If a hostile bidder acquires more than 15 percent of Dana stock, then shareholders can buy new company stock at half price, thus sharply diluting the acquirer's new stock and forcing it to buy even more at market price.

Under Dana's poison pill, if either a merger is completed or half the assets or earnings power is sold to ArvinMeritor, remaining Dana shareholders can buy stock in the rival at half price.

In some states, a board has to go through extra steps to prove it is fulfilling its fiduciary duties after a tender offer commences, but that's not the case in Virginia, which should help Dana's board, said Mr. Dooley of the University of Virginia.

A larger benefit of being incorporated in Virginia is the state's three-year waiting period following a hostile acquisition of a company's stock, Mr. Dooley and others said. During that period, a hostile acquirer can't dispose of more than 5 percent of the firm's assets, offer additional shares, and do other financial transactions expected in a merger.

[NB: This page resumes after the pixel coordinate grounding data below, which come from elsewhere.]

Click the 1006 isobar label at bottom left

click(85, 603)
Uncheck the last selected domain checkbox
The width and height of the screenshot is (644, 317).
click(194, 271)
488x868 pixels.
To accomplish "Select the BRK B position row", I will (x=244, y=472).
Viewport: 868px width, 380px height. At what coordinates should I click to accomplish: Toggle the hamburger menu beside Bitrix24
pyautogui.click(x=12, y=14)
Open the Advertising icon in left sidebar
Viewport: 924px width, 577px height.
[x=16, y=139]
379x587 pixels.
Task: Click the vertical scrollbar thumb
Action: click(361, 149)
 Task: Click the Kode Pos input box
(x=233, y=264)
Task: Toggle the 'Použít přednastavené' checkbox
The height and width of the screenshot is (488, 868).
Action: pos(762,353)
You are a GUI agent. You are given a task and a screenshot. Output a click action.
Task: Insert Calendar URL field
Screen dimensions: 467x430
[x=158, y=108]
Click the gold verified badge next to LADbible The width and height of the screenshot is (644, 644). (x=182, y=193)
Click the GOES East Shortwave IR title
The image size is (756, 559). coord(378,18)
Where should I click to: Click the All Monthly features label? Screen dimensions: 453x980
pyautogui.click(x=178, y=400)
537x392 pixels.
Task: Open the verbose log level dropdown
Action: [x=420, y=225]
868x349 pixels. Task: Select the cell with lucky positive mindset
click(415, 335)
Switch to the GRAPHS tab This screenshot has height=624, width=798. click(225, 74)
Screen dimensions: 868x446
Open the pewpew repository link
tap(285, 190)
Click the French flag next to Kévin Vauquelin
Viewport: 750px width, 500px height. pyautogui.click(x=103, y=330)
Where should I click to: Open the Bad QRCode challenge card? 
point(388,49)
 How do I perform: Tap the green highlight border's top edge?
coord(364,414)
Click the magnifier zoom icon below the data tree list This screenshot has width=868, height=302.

The waiting period is triggered after a hostile bidder gets 10 percent of a company's stock, said Allen Goolsby, a Richmond attorney with Hunton & Williams.

Ohio, meanwhile, has some anti-takeover provisions that Virginia doesn't, said Howard M. Friedman, a law professor at the University of Toledo.

Both Virginia and Ohio laws, for example, require a shareholder vote to accept the transaction and both exclude ArvinMeritor's and Dana's leaders from taking part.

Yet, of the two states, only Ohio prevents professional speculators and others who bought Dana stock following the offer's commencement - and who would be less loyal to Dana - to vote too, he said.

Ohio also explicitly takes into account the fate of communities, creditors, and other parties when deciding whether a company's directors were acting in the best interest of shareholders, Mr. Friedman said.

Even if Dana is able to fend off ArvinMeritor, he said, it might have to spend so much money that it will be left weakened financially.

Yet, observed Ms. Young of the Corporate Library: “If Dana's board is hell-bent on resisting ArvinMeritor, it may seek out a white knight.”

Dana itself was such a friendly suitor for Echlin, Inc., when SPX Corp. made a hostile bid for it in 1998. But many experts have criticized Dana's costly acquisition of Echlin, which made auto parts mostly for the replacement market.

Analysts say there are no obvious industry contenders for Dana. Valeo SA of France and Visteon Corp. of Dearborn, Mich., come to mind as strategic buyers, but they have their own restructuring and balance-sheet problems, said Merrill Lynch analyst John Casesa.

Dana management more likely would want to take the company private (no longer offering public stock) and remain in Toledo in some fashion, than to end up as part of ArvinMeritor, said Mr. Phillippi, the analyst.

Buyout firms like Blackstone Group and Ripplewood Holdings probably are taking a good look at Dana, he said. “Every investment banker worth his fancy pinstripe suit has been putting together development memos,” Mr. Phillippi said.